Another study approached the issue of timing of food intake [40] by measuring the influence of circadian rhythm on hormone-sensitive lipase, a fat dissolving enzyme. The results showed that the later that dinner was eaten after 10:00 pm, the lower the effect of lipase. With lipase most active around midnight, longer duration of fasting at night was associated with higher fat mobilization and fat burning. The findings suggest that the sleep-wake cycle affects the role of fat dissolving enzymes on metabolism.

Unfortunately there are no human studies that investigate how nutrition may influence sleep. A large trial in mildly obese women who were followed for several weeks found no influence of the MIND diet (Mediterranean-DASH Intervention for Neurodegenerative Delay Diet) on sleep quality assessed with the Pittsburgh Sleep Quality Index questionnaire [41]. The MIND diet combined two forms of so-called healthy nutrition with low amounts of both carbohydrates and saturated fat and increased amounts of unsaturated fat and vegetables.

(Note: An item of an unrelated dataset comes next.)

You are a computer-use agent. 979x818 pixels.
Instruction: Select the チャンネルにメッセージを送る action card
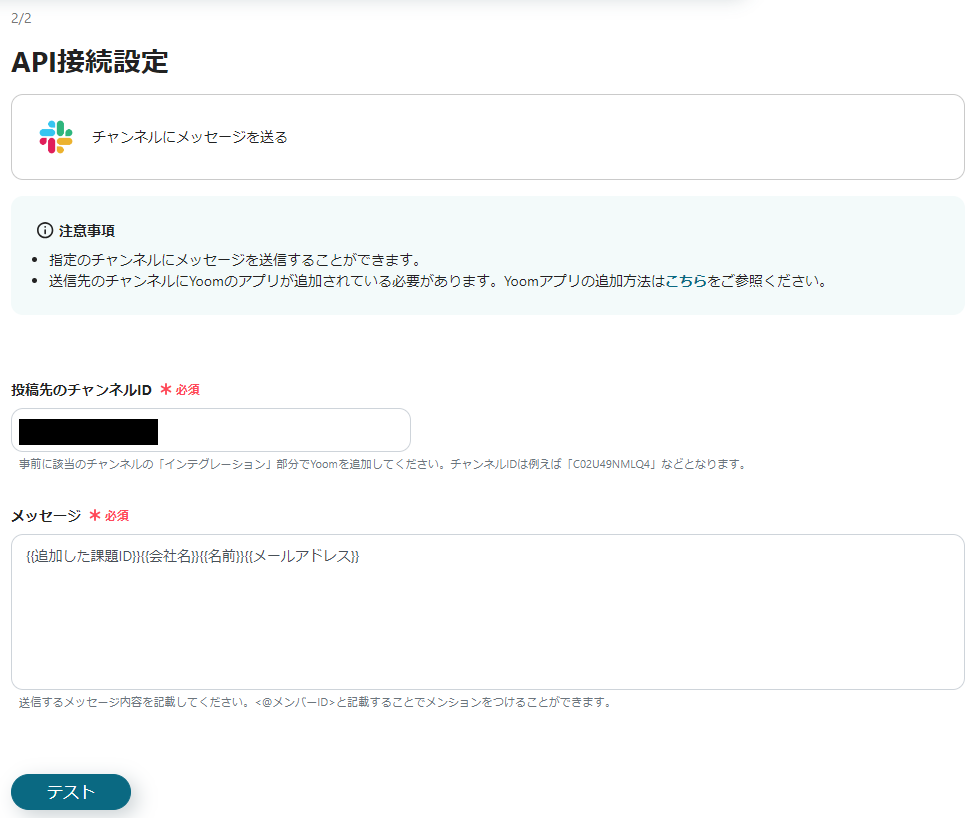pyautogui.click(x=489, y=136)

Other weight loss programs and diets have been unable to show any influence on sleep parameters [42,43,44,45,46,47,48] though there may be gender differences concerning success with weight loss and the effects of behavioral changes on bedtimes and nutrition [43].

Conclusions

The question if certain food or nutrition can influence sleep parameters and sleep quality remains unanswered. Based upon the existing literature, there is no evidence that certain types of food have a measurable effect on sleep, either subjectively as assessed by validated questionnaires or objectively when measured via polysomnography or wearable devices.

There is evidence that short or fragmented sleep, late onset sleep with late dinners, and late chronotypes do have an influence on metabolism. A possible mechanism for these effects may be mediated by adipocyte-derived hormones.

In summary, the effects of food and nutrition on the human body, including sleep, are probably overestimated because of the influence of autoregulation mechanisms [49].